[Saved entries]

☆ ☆ ☆ ☆

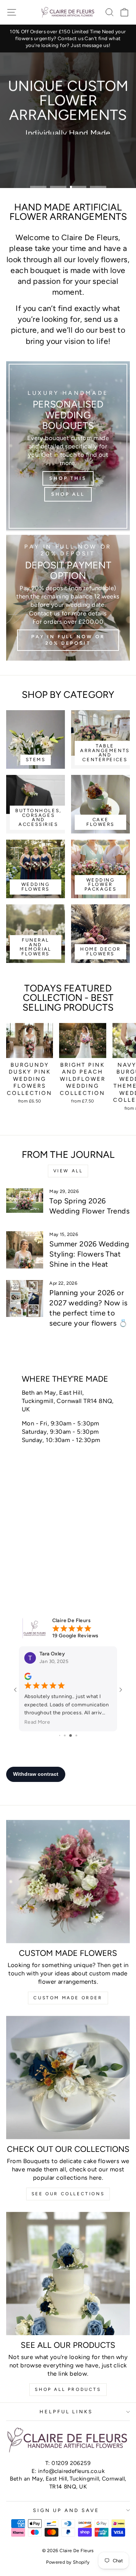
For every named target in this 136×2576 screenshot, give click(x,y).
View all (68, 1170)
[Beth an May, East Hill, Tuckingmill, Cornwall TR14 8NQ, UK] (68, 1470)
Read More (37, 1722)
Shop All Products (68, 2389)
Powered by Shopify (68, 2562)
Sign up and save (66, 2510)
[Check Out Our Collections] (68, 2077)
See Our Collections (68, 2193)
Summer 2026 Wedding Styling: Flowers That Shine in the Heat (89, 1254)
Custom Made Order (67, 1997)
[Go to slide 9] (67, 1735)
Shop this (43, 145)
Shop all (93, 145)
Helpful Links (66, 2411)
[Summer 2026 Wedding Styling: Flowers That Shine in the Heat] (24, 1249)
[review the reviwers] (28, 1678)
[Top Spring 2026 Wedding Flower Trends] (24, 1206)
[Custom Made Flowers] (68, 1881)
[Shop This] (68, 446)
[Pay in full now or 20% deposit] (68, 598)
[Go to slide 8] (62, 1735)
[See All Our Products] (68, 2273)
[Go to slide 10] (73, 1735)
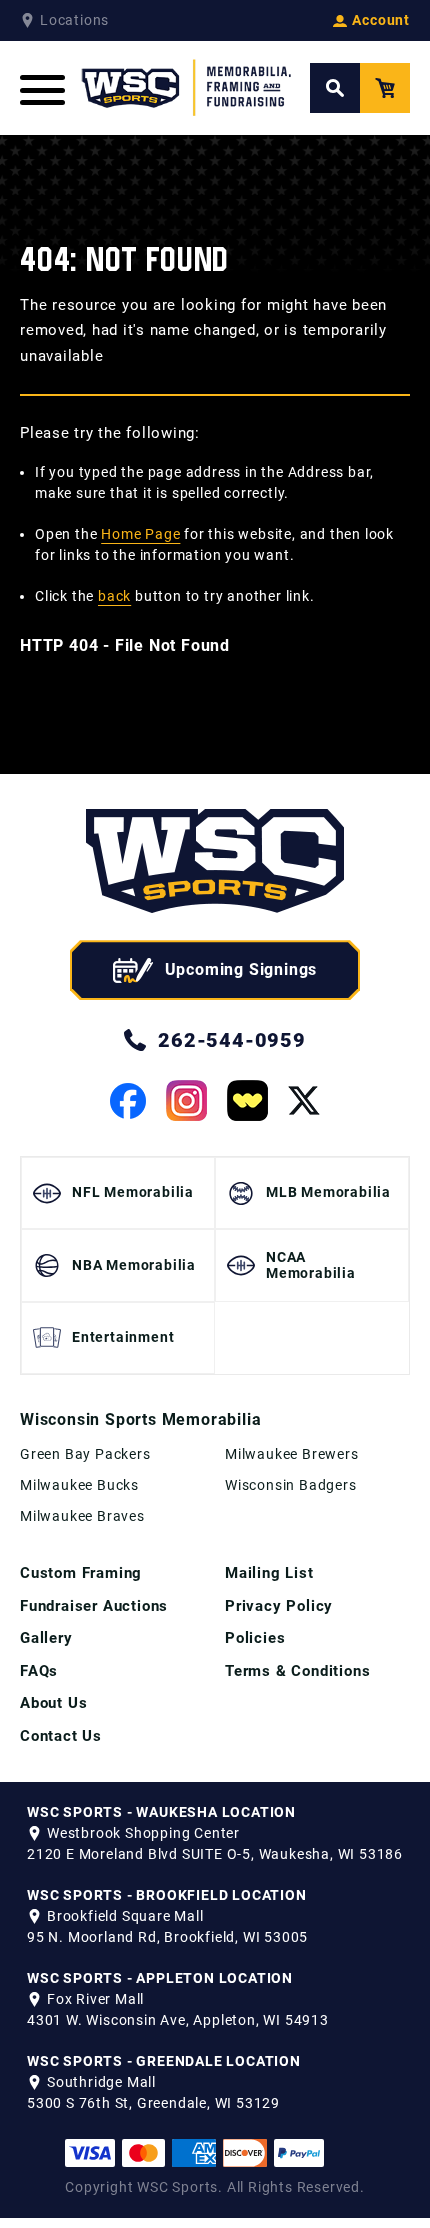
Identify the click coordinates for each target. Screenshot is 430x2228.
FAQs (39, 1671)
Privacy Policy (279, 1606)
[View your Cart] (385, 88)
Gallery (46, 1638)
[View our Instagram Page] (186, 1100)
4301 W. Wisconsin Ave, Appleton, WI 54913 (178, 2020)
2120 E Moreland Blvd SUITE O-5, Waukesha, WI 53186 (215, 1854)
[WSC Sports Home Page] (187, 88)
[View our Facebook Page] (128, 1101)
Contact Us (61, 1736)
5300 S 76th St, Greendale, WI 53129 (153, 2103)
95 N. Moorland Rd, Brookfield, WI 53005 (167, 1937)
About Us (53, 1703)
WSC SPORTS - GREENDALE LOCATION (164, 2061)
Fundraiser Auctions (94, 1606)
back (114, 596)
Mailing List (269, 1573)
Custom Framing (81, 1573)
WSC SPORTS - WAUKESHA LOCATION (161, 1812)
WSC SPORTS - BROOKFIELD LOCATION (167, 1895)
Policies (255, 1638)
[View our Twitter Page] (304, 1100)
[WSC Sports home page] (215, 864)
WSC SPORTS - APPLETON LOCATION (160, 1978)
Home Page (140, 534)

☆ ☆ ☆ ☆

▶ _The problem_
All that should be returned is the run of lines from the start of the entries above to the line bearing "[review the reviwers] (28, 1678)", each exact, with pictures omitted.

▶ _Output of the task_
For every named target in this 136×2576 screenshot, give click(x,y).
View all (68, 1170)
[Beth an May, East Hill, Tuckingmill, Cornwall TR14 8NQ, UK] (68, 1470)
Read More (37, 1722)
Shop All Products (68, 2389)
Powered by Shopify (68, 2562)
Sign up and save (66, 2510)
[Check Out Our Collections] (68, 2077)
See Our Collections (68, 2193)
Summer 2026 Wedding Styling: Flowers That Shine in the Heat (89, 1254)
Custom Made Order (67, 1997)
[Go to slide 9] (67, 1735)
Shop this (43, 145)
Shop all (93, 145)
Helpful Links (66, 2411)
[Summer 2026 Wedding Styling: Flowers That Shine in the Heat] (24, 1249)
[review the reviwers] (28, 1678)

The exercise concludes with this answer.